- **Exercise directions**
Can you copy out the data below with "magnifier" swapped for "magnifying glass" and nothing else changed?

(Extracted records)
————————

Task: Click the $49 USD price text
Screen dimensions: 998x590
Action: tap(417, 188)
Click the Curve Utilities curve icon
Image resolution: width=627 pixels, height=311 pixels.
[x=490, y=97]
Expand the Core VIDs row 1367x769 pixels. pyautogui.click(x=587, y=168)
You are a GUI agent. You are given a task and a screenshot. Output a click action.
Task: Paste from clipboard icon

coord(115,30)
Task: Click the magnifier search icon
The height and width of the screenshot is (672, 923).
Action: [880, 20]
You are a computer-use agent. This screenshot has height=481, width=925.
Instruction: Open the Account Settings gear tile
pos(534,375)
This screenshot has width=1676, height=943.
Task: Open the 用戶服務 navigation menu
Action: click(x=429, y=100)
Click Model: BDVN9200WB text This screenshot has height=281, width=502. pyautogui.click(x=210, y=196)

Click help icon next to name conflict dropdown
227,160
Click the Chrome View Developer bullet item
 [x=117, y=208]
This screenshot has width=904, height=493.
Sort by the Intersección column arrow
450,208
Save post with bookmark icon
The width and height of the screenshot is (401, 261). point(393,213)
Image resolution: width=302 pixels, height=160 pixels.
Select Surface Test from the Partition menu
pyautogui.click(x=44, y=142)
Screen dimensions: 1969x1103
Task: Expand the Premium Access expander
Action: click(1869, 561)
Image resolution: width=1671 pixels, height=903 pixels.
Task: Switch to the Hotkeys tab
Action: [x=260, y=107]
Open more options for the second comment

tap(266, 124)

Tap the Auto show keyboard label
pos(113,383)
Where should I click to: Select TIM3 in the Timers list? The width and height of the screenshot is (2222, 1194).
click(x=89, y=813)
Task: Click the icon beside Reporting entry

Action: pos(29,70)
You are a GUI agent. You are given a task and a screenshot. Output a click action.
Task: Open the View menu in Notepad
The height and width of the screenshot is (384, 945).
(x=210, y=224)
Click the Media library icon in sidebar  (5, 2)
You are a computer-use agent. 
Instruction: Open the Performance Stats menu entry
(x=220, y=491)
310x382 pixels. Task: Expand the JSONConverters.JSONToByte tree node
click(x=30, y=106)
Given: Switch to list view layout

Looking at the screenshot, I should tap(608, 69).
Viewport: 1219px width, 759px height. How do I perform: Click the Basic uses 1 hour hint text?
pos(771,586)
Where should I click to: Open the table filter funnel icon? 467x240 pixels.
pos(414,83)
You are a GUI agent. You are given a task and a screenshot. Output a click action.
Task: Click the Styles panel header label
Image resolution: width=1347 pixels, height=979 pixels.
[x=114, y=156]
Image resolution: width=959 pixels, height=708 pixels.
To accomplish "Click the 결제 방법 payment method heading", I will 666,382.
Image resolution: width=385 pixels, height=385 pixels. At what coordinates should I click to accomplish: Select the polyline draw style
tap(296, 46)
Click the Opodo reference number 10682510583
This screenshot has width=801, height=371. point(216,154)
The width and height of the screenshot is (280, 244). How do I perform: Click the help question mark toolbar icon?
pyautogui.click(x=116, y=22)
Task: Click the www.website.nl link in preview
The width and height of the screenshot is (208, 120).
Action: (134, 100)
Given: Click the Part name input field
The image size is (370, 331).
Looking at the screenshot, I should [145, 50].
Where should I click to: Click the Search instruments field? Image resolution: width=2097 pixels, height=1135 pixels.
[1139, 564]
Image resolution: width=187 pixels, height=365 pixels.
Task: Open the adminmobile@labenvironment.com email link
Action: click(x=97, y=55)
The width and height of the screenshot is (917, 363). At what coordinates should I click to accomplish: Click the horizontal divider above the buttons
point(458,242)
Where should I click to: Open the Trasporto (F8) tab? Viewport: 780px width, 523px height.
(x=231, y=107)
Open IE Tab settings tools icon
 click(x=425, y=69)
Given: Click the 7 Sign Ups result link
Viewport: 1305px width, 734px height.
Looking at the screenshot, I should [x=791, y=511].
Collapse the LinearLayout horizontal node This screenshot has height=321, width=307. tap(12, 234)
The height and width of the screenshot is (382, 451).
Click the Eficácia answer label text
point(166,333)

————————

- **Response**
Task: Click the $49 USD price text
Screen dimensions: 998x590
Action: tap(417, 188)
Click the Curve Utilities curve icon
Image resolution: width=627 pixels, height=311 pixels.
[x=490, y=97]
Expand the Core VIDs row 1367x769 pixels. pyautogui.click(x=587, y=168)
You are a GUI agent. You are given a task and a screenshot. Output a click action.
Task: Paste from clipboard icon

coord(115,30)
Task: Click the magnifying glass search icon
The height and width of the screenshot is (672, 923).
Action: [880, 20]
You are a computer-use agent. This screenshot has height=481, width=925.
Instruction: Open the Account Settings gear tile
pos(534,375)
This screenshot has width=1676, height=943.
Task: Open the 用戶服務 navigation menu
Action: click(x=429, y=100)
Click Model: BDVN9200WB text This screenshot has height=281, width=502. pyautogui.click(x=210, y=196)

Click help icon next to name conflict dropdown
227,160
Click the Chrome View Developer bullet item
 [x=117, y=208]
This screenshot has width=904, height=493.
Sort by the Intersección column arrow
450,208
Save post with bookmark icon
The width and height of the screenshot is (401, 261). point(393,213)
Image resolution: width=302 pixels, height=160 pixels.
Select Surface Test from the Partition menu
pyautogui.click(x=44, y=142)
Screen dimensions: 1969x1103
Task: Expand the Premium Access expander
Action: click(1869, 561)
Image resolution: width=1671 pixels, height=903 pixels.
Task: Switch to the Hotkeys tab
Action: [x=260, y=107]
Open more options for the second comment

tap(266, 124)

Tap the Auto show keyboard label
pos(113,383)
Where should I click to: Select TIM3 in the Timers list? The width and height of the screenshot is (2222, 1194).
click(x=89, y=813)
Task: Click the icon beside Reporting entry

Action: pos(29,70)
You are a GUI agent. You are given a task and a screenshot. Output a click action.
Task: Open the View menu in Notepad
The height and width of the screenshot is (384, 945).
(x=210, y=224)
Click the Media library icon in sidebar  (5, 2)
You are a computer-use agent. 
Instruction: Open the Performance Stats menu entry
(x=220, y=491)
310x382 pixels. Task: Expand the JSONConverters.JSONToByte tree node
click(x=30, y=106)
Given: Switch to list view layout

Looking at the screenshot, I should tap(608, 69).
Viewport: 1219px width, 759px height. How do I perform: Click the Basic uses 1 hour hint text?
pos(771,586)
Where should I click to: Open the table filter funnel icon? 467x240 pixels.
pos(414,83)
You are a GUI agent. You are given a task and a screenshot. Output a click action.
Task: Click the Styles panel header label
Image resolution: width=1347 pixels, height=979 pixels.
[x=114, y=156]
Image resolution: width=959 pixels, height=708 pixels.
To accomplish "Click the 결제 방법 payment method heading", I will 666,382.
Image resolution: width=385 pixels, height=385 pixels. At what coordinates should I click to accomplish: Select the polyline draw style
tap(296, 46)
Click the Opodo reference number 10682510583
This screenshot has width=801, height=371. point(216,154)
The width and height of the screenshot is (280, 244). How do I perform: Click the help question mark toolbar icon?
pyautogui.click(x=116, y=22)
Task: Click the www.website.nl link in preview
The width and height of the screenshot is (208, 120).
Action: (134, 100)
Given: Click the Part name input field
The image size is (370, 331).
Looking at the screenshot, I should [145, 50].
Where should I click to: Click the Search instruments field? Image resolution: width=2097 pixels, height=1135 pixels.
[1139, 564]
Image resolution: width=187 pixels, height=365 pixels.
Task: Open the adminmobile@labenvironment.com email link
Action: click(x=97, y=55)
The width and height of the screenshot is (917, 363). At what coordinates should I click to accomplish: Click the horizontal divider above the buttons
point(458,242)
Where should I click to: Open the Trasporto (F8) tab? Viewport: 780px width, 523px height.
(x=231, y=107)
Open IE Tab settings tools icon
 click(x=425, y=69)
Given: Click the 7 Sign Ups result link
Viewport: 1305px width, 734px height.
Looking at the screenshot, I should [x=791, y=511].
Collapse the LinearLayout horizontal node This screenshot has height=321, width=307. tap(12, 234)
The height and width of the screenshot is (382, 451).
Click the Eficácia answer label text
point(166,333)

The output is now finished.